Toplumsal,siyasi ve örgütsel tartışmaların nerede başlayıp nerede bitirilmesi gerektiğini her birimizin çok iyi değerlendirmesi gerekiyor.Söylediklerimizin nelere yol açabileceğini ,kimler tarafından ne şekilde kullanılabileceğini çok iyi tartmamız gerekiyor.Elbette hepimizin fikirlerinin aynı olabilmesi mümkün değil.Ancak asli görevimiz eczacıların çıkarlarını,menfaatlerini koruyup,mesleği daha iyi icra edip,daha iyi kazanımlar sağlanmasını temin etmektir.Bizi geliştirecek olan fikirlerdir,görüşlerdir.Fikirlerimizi aktarırken örgütlü gücümüzün parçalandığı görüntüsünü yaratmak ,her şeyden önce bunu yaratanlara ve sonrasında örgütlü gücümüze zarar verecektir.Her zaman bir bütün olmalı ve birlikte davranmak durumundayız. Amacımız birbirimizle atışarak ,sorunları tekrarlayarak değil,çözüm üreterek,birlikteliğimizi göstererek,sorumluluk alarak sorunları çözmek olmalıdır.
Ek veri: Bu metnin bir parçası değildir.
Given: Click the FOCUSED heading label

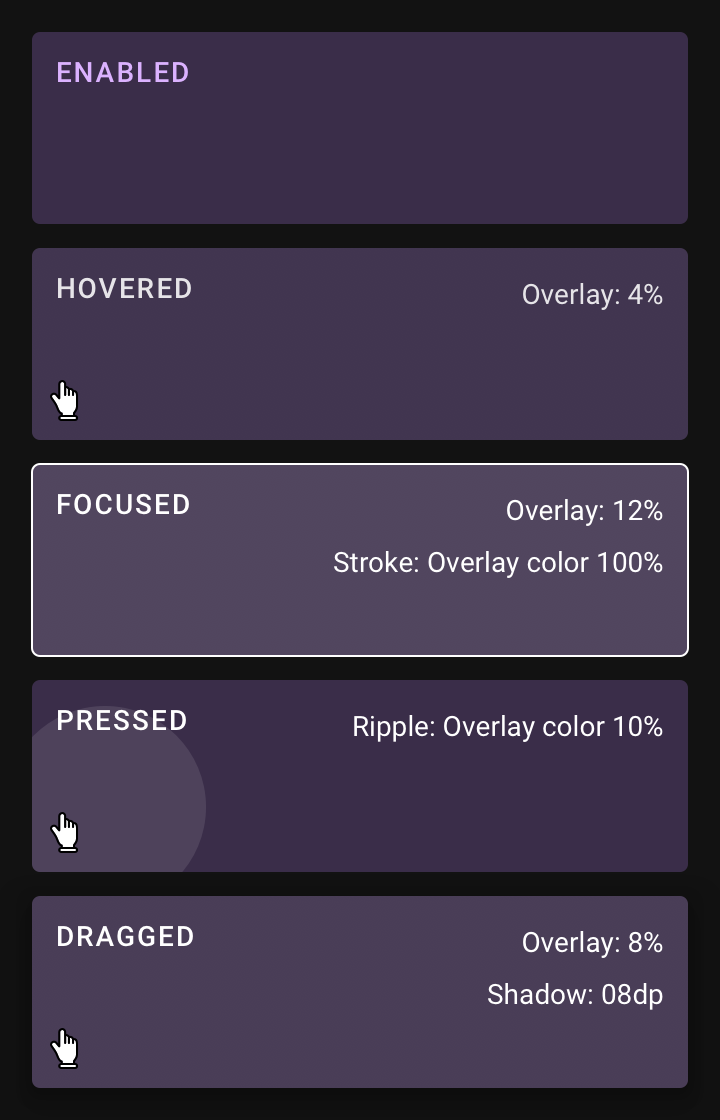Looking at the screenshot, I should click(123, 505).
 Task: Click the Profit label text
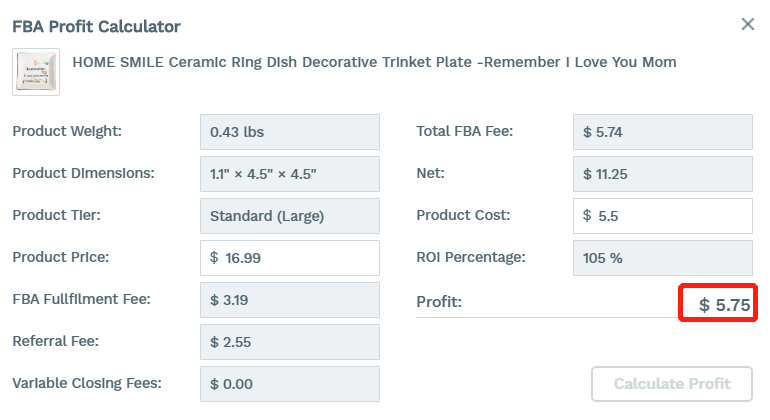[439, 302]
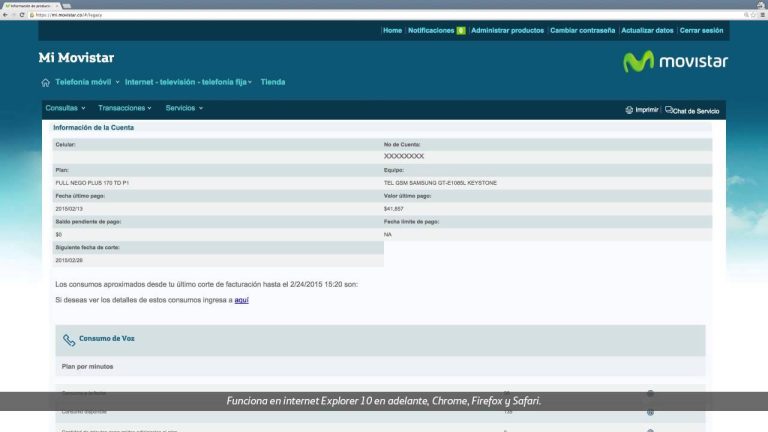Screen dimensions: 768x432
Task: Click the home icon beside Telefonía móvil
Action: click(x=45, y=82)
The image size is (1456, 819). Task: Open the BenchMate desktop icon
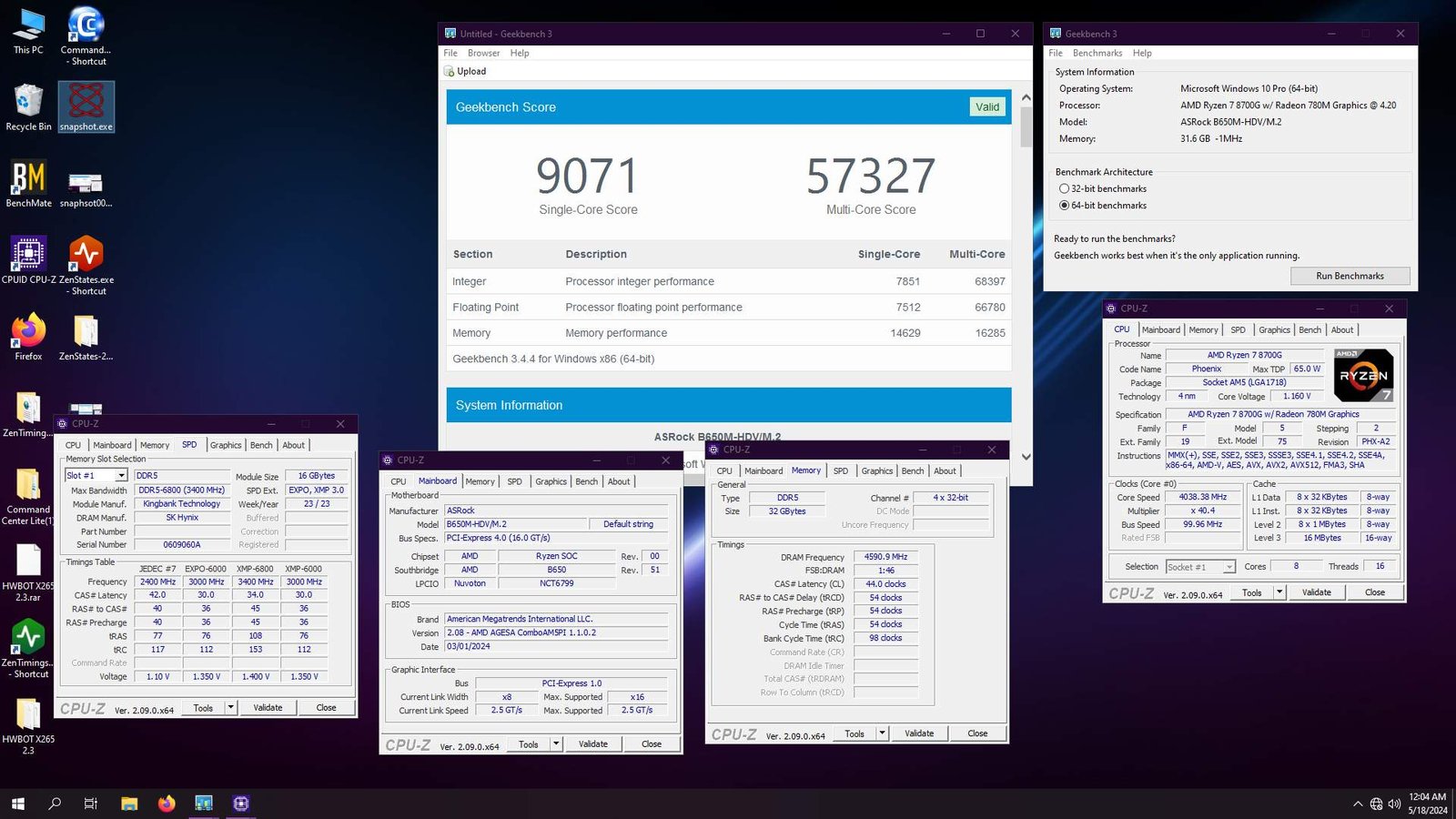pos(28,178)
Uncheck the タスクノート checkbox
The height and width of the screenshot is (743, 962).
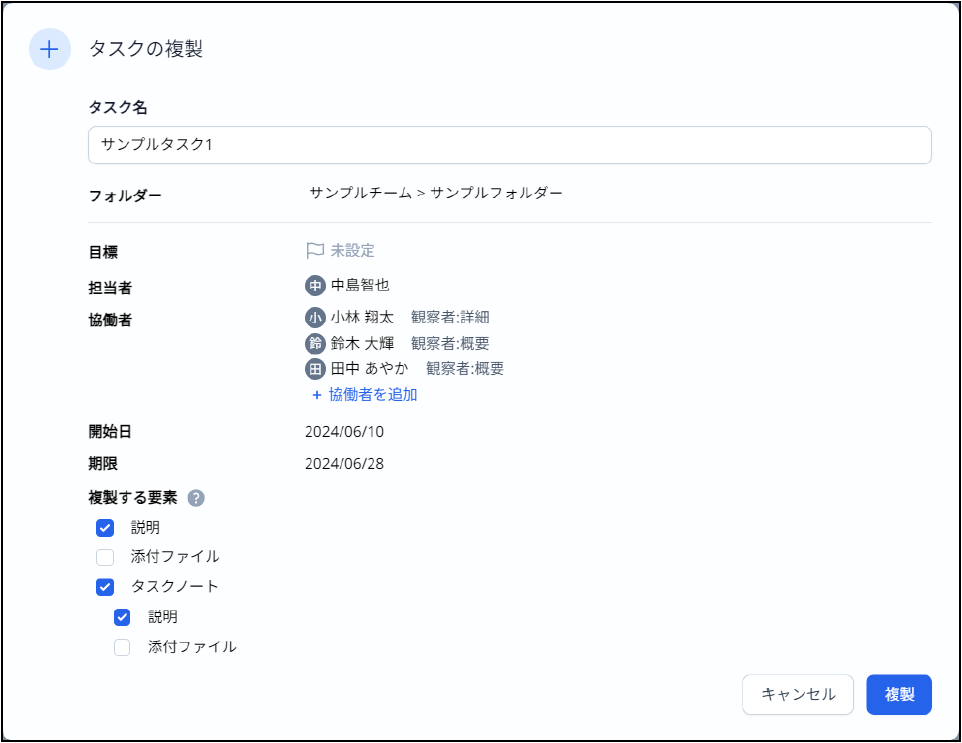click(105, 587)
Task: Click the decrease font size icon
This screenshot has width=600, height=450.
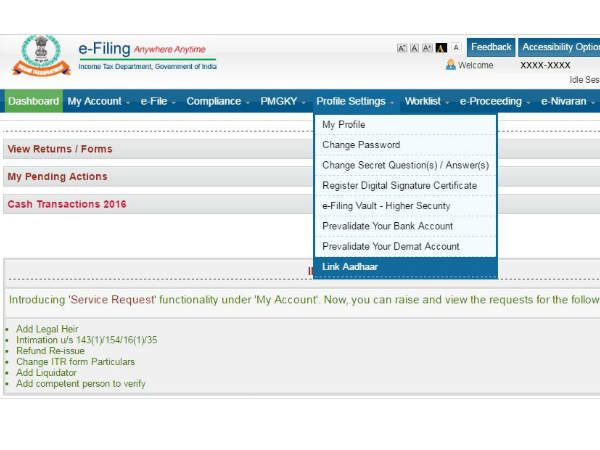Action: pos(402,47)
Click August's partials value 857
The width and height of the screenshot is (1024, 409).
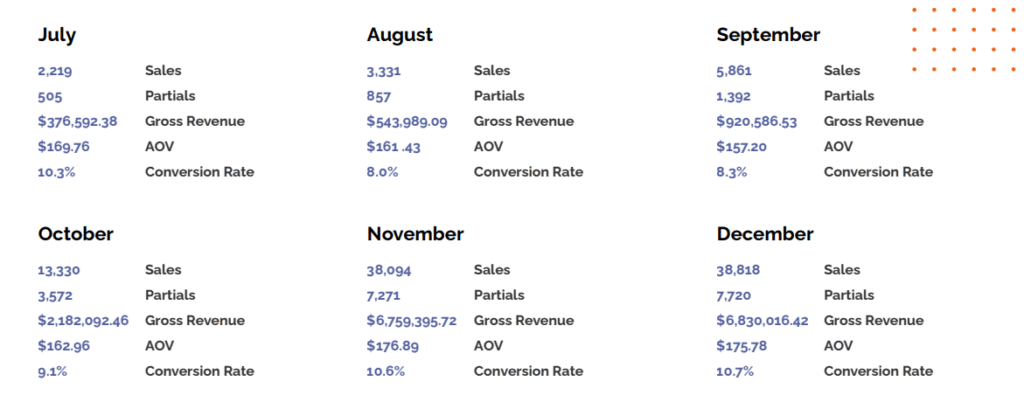(x=379, y=96)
Değerli Meslektaşlarım son olarak 12 Haziran Genel Seçimlerinde aday olan tüm meslektaşlarımızın seçimler sonucunda meclise girmeleri halinde mesleğimizin sorunlarını çözmek için çaba sarfedeceklerine olan inancımla hepsine başarılar diliyorum.Bu ülkede, etnik ve inanç kökenleri üzerinden siyaset yapılmasının ülke insanına şu ana kadar hiçbir şey kazandırmadığının üstünü çizerek 12 Haziran genel seçim sonuçlarının ülkemize ve mesleğimize kazanımlar getirmesini diliyor,beni dinlediğiniz için hepinize teşekkür ediyor saygılar sunuyorum.